Wie üblich bei Quäkerandachten, wurde die Stille mit dem reichen der Hände beendet. Ich ermuntere die Anwesenden über ihre Erfahrungen mit der Stille zu sprechen. Viele thematisierten ihre Unsicherheit mit der Situation und ihre bewähltigungsstrategien. Viel konnten berichten, das es ihnen leichter viel die 30 Min. nichts zu tun, als sie selber von sich geglaubt hätten. Ein Teilnehmer äußerte seine Skepsis über den Sinn solcher Übungen und vermutete, das er bis in aller Ewigkeit so sitzen und warten könne ohne das ihm etwas erscheinen werde oder er tiefere Einsichten oder gar eine Offenbarung hätte. Für eine andere Besucherin war es wichtig, das sie auf Jesus Christus warten würde und das sie es bedenklich fände es als Meditation zu sehen. Viele Beiträge betonen das ihnen die Stille auf verschiedene Weisen sehr gut getan hätten. Die Erklärungen, worauf sie diese positive Wirkung zurückführen, war sehr unterschiedlich.

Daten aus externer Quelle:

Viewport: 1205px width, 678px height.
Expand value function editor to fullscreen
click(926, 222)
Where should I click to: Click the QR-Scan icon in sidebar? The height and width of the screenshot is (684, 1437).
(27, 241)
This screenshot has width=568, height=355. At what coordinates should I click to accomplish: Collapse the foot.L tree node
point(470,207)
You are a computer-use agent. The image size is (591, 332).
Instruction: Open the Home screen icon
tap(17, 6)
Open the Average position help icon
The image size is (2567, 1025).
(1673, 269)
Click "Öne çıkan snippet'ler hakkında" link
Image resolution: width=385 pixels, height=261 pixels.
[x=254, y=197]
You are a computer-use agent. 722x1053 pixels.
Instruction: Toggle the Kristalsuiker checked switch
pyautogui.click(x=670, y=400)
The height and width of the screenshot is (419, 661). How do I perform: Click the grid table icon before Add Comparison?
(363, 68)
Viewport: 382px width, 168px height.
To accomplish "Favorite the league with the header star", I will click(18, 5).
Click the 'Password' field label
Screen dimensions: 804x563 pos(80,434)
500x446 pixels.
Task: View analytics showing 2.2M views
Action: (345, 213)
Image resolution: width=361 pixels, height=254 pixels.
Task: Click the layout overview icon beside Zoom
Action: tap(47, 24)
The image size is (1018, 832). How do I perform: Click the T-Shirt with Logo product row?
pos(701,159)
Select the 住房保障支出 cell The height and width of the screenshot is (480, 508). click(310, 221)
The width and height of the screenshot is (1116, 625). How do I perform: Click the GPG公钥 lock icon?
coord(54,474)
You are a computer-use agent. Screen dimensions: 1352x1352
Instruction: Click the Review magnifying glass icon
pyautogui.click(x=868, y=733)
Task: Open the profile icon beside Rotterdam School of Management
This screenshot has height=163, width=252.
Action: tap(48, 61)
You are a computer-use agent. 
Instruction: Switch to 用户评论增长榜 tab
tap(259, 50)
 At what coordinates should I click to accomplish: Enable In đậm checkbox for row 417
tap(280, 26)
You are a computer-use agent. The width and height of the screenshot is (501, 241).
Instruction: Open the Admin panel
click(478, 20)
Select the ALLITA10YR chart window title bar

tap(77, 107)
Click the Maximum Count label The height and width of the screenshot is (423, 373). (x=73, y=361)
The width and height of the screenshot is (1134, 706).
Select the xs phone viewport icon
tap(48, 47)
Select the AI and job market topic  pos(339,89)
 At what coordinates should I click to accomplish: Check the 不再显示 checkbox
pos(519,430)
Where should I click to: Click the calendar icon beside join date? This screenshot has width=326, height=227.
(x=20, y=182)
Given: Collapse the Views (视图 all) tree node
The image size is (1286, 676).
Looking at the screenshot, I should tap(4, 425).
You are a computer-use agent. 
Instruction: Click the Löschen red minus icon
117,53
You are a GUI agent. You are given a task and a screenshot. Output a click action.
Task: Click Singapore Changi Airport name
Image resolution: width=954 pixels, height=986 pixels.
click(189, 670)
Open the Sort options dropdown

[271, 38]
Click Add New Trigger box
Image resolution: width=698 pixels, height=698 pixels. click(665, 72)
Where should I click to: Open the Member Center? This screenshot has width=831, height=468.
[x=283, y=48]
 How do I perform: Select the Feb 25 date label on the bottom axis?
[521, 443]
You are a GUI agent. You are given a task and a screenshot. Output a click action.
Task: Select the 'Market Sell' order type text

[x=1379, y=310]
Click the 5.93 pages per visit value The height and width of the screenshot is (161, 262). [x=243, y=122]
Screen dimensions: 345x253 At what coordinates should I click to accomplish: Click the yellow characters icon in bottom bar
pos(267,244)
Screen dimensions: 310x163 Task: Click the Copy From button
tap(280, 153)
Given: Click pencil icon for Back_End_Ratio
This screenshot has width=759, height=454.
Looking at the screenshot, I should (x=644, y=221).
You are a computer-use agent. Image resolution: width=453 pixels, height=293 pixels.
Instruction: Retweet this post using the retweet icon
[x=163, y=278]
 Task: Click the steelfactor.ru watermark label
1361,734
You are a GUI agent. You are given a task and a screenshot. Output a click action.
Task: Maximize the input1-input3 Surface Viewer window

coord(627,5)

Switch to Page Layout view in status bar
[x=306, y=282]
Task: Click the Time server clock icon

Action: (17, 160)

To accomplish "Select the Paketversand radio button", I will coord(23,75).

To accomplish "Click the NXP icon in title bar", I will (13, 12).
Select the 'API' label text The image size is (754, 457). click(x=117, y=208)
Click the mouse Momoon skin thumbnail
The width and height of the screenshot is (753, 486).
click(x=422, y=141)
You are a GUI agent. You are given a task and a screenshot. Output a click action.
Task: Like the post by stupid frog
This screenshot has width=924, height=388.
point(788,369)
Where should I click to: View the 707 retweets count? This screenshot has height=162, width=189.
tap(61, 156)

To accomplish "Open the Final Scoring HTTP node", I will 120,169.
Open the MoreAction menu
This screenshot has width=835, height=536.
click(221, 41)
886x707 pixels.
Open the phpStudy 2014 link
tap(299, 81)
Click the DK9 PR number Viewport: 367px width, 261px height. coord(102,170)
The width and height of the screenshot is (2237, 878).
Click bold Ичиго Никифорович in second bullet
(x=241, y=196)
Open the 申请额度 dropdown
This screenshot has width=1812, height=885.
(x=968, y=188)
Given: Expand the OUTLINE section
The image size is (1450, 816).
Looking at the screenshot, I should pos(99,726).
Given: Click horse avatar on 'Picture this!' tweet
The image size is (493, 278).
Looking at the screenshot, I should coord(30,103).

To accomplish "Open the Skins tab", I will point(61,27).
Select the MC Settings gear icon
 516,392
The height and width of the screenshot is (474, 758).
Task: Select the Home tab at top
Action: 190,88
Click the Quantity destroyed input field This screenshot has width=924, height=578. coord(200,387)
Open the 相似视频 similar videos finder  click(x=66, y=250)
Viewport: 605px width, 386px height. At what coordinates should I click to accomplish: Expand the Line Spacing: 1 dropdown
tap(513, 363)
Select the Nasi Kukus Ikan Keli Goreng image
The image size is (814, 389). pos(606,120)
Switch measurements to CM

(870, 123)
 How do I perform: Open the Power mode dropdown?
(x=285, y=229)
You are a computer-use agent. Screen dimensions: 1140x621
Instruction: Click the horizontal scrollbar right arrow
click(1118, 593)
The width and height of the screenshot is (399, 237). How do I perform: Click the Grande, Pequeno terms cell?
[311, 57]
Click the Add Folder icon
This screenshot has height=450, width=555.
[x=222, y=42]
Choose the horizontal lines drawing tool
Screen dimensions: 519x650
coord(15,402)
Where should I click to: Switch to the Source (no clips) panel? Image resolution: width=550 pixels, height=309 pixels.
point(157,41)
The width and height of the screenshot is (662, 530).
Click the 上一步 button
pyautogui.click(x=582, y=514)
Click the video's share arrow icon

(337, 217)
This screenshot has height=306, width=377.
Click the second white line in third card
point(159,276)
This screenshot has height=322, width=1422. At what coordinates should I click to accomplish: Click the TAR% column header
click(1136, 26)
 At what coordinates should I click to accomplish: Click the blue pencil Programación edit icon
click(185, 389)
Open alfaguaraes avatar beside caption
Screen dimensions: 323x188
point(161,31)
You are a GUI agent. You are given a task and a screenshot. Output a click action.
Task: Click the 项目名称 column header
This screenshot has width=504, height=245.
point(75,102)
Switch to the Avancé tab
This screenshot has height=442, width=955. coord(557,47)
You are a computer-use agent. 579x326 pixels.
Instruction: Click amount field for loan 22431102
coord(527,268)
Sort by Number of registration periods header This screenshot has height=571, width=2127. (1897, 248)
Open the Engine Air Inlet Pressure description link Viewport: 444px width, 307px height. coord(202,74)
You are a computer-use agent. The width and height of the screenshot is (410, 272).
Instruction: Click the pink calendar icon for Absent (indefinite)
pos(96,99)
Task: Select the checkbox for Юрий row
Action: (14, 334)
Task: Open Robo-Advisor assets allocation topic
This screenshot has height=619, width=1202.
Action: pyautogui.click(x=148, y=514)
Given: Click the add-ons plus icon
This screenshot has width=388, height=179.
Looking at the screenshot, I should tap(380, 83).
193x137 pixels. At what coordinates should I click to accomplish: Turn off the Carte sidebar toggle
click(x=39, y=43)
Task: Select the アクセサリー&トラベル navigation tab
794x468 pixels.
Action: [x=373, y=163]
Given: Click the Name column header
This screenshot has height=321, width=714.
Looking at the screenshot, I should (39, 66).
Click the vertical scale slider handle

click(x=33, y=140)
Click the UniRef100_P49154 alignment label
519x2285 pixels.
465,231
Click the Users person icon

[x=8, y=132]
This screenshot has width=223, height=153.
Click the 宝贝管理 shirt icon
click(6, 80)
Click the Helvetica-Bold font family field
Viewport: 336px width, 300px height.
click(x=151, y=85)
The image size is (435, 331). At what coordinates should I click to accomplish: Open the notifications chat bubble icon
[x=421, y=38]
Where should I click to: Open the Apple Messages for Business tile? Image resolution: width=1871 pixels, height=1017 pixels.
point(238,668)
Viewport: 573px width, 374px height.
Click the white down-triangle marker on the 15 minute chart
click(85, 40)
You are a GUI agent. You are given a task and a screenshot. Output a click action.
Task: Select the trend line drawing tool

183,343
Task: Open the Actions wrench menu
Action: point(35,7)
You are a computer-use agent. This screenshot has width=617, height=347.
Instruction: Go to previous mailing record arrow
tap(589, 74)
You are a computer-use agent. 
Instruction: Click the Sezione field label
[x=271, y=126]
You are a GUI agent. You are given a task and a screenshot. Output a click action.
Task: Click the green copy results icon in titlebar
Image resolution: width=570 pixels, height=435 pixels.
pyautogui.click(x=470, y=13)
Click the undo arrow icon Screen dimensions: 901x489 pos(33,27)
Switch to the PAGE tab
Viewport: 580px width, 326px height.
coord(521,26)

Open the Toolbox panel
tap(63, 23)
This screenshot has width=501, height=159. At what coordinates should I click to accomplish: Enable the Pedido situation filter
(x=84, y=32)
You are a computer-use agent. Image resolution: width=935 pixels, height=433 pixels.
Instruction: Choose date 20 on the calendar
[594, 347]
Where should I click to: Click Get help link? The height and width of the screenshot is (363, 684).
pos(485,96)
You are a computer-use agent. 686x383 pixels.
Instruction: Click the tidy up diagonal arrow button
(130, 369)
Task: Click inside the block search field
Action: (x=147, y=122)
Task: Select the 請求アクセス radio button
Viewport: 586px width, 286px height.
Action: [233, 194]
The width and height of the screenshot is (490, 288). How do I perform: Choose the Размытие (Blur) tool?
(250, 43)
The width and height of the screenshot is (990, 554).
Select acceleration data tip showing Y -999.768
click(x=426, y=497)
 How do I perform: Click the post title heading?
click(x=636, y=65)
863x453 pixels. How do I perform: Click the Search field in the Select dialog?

Dann fragte ich - weil mich das einfach interessierte - ob denn noch Fragen zum Vortrag aufgetaucht seien. Also Fragen zur Geschichte und Theologie. Hier kamen nun die verschiedensten Fragen, die z.T. in meinen Vortrag garnicht berührt wurden, aber alle berechtigt waren. So z.B. Fragen zu Heirat, Seelsorge, Aufnahmeverfahren, Bibel, Kindererziehung und andere Dinge mehr. Eckhard, Samar und Ich versuchten so gut wie möglich Antworten zu geben ohne zu sehr ins Detail zu gehen und die Zeit zu überspannen. Irgendwann mussten wir dann leider doch ein Schlussstrich ziehen, ob wohl es noch viele interessante Fragen gab und es Eckhard sichtlich auf der Seele brannte, noch etwas zum Gottesbild der Quäker zu sagen.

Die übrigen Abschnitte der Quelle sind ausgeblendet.